34. The driver circuit according to claim 23 wherein said control circuit controls said first and second switches to charge the high-capacitance load to a voltage related to a parameter of the control input.
35. The driver circuit according to claim 23 wherein said control circuit controls said first and second switches to charge the high-capacitance load to a voltage proportional to the voltage of the control input.
36. The driver circuit according to claim 23 wherein said control circuit controls said first and second switches to charge the high-capacitance load voltages to greater than 150 VDC.
37. The driver circuit according to claim 23 wherein said control circuit controls said first and second switches to charge the high-capacitance load to about 160 VDC.
38. The driver circuit according to claim 23 wherein said control circuit controls said first and second switches to charge the high-capacitance load to about 200 VDC.
39. The driver circuit according to claim 23 wherein said driver circuit is capable of charging the high-capacitance load to about 100 VDC in about 100 microseconds or less.
40. The driver circuit according to claim 23 wherein said driver circuit is capable of charging the high-capacitance load to about 150 VDC in about 150 microseconds or less.
41. The driver circuit according to claim 23 wherein said driver circuit is capable of charging the high-capacitance load to about 200 VDC in about 300 microseconds or less.
42. The driver circuit according to claim 23 wherein said driver circuit is capable of charging a high-capacitance load having a capacitance of about 2.5 μF to about 100 VDC in about 100 microseconds or less.
43. The driver circuit according to claim 23 wherein said driver circuit is capable of charging a high-capacitance load having a capacitance of about 2.5 μF to about 150 VDC in about 150 microseconds or less.
44. The driver circuit according to claim 23 wherein said driver circuit is capable of charging a high-capacitance load having a capacitance of about 2.5 μF to about 200 VDC in about 300 microseconds or less.

************

> _Given instruction_:
Copy the driver circuit claims word for word, from "40. The driver" up to and including "μF to about 150 VDC in about 150 microseconds or less.".

> _Entries supplied_:
************

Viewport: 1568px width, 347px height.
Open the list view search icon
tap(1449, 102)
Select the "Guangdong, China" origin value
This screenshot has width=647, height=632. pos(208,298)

************

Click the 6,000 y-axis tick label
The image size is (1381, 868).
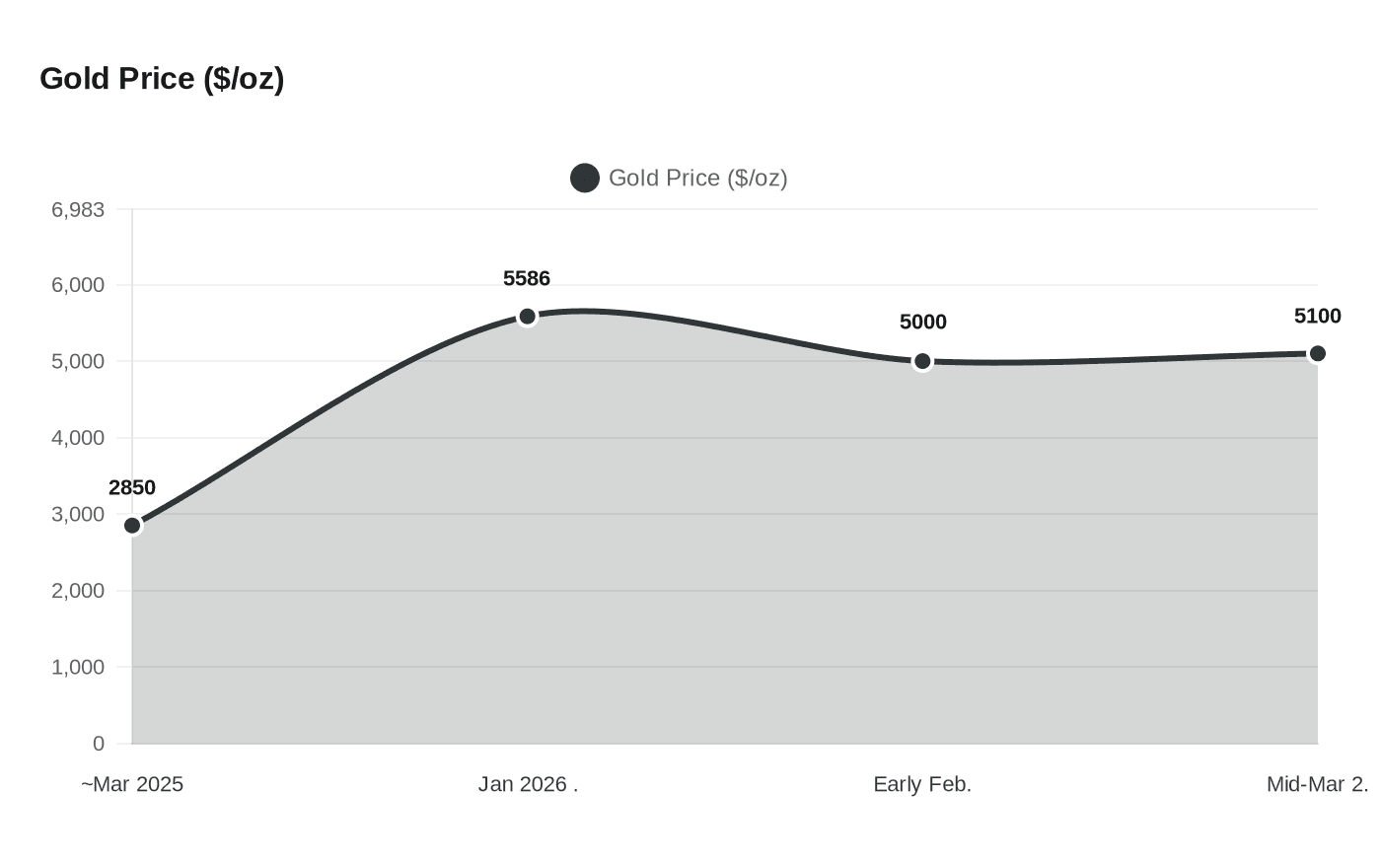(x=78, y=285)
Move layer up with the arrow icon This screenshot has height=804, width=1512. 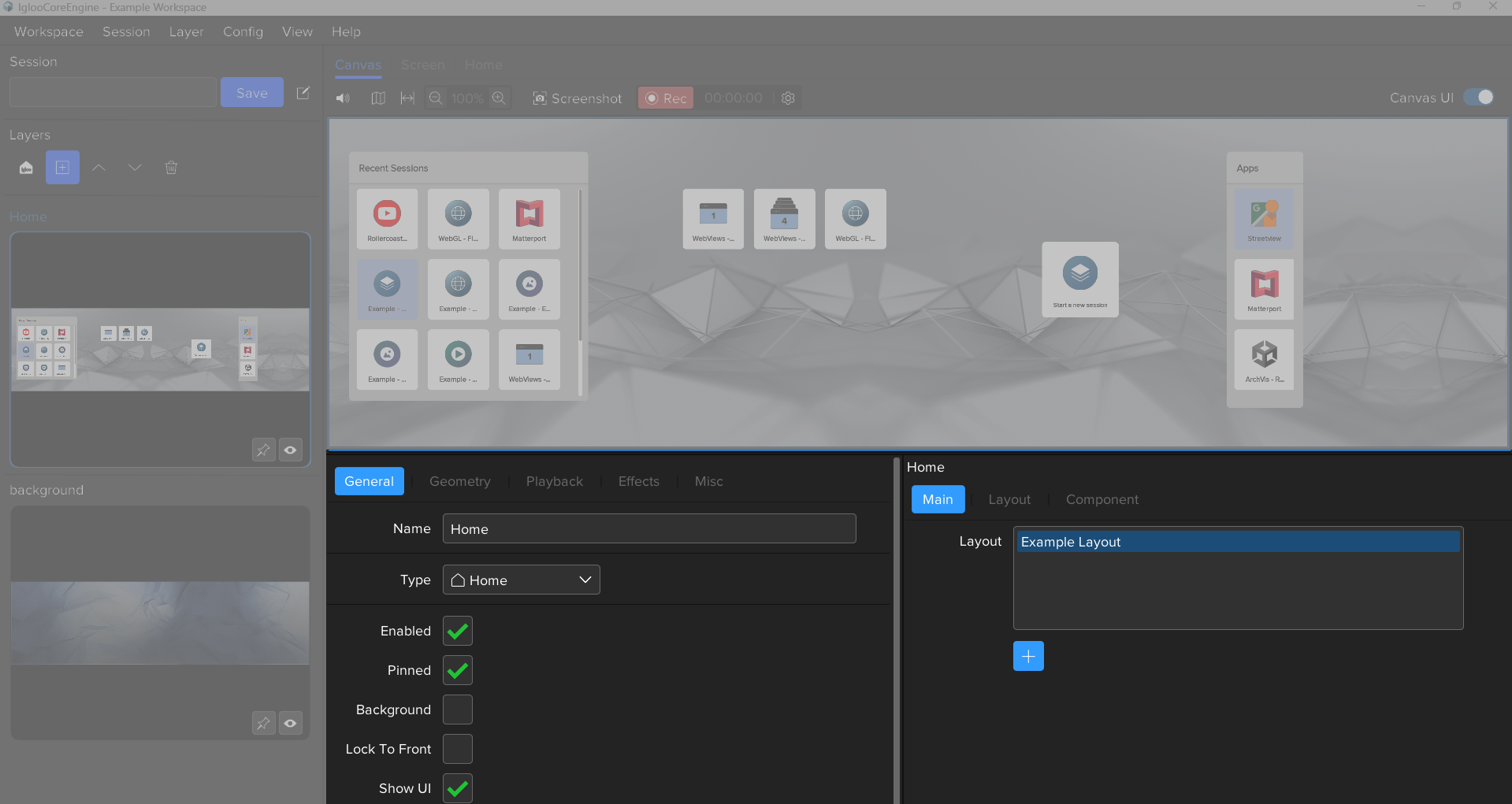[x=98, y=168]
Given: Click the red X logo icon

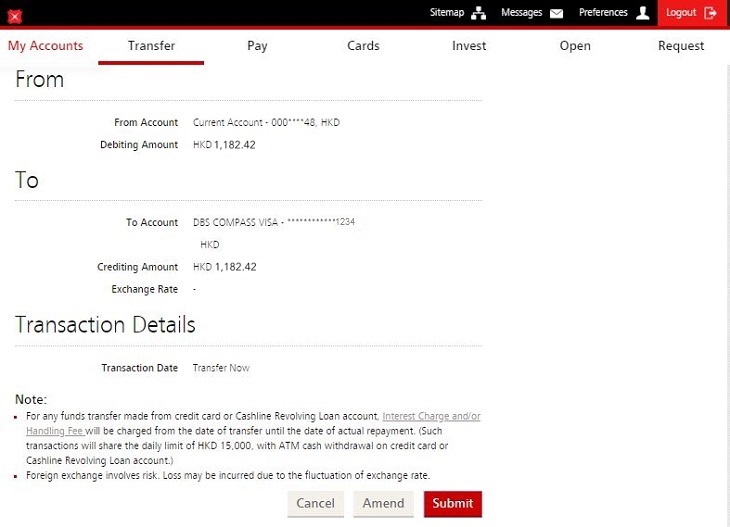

************

> _Task answer_:
40. The driver circuit according to claim 23 wherein said driver circuit is capable of charging the high-capacitance load to about 150 VDC in about 150 microseconds or less.
41. The driver circuit according to claim 23 wherein said driver circuit is capable of charging the high-capacitance load to about 200 VDC in about 300 microseconds or less.
42. The driver circuit according to claim 23 wherein said driver circuit is capable of charging a high-capacitance load having a capacitance of about 2.5 μF to about 100 VDC in about 100 microseconds or less.
43. The driver circuit according to claim 23 wherein said driver circuit is capable of charging a high-capacitance load having a capacitance of about 2.5 μF to about 150 VDC in about 150 microseconds or less.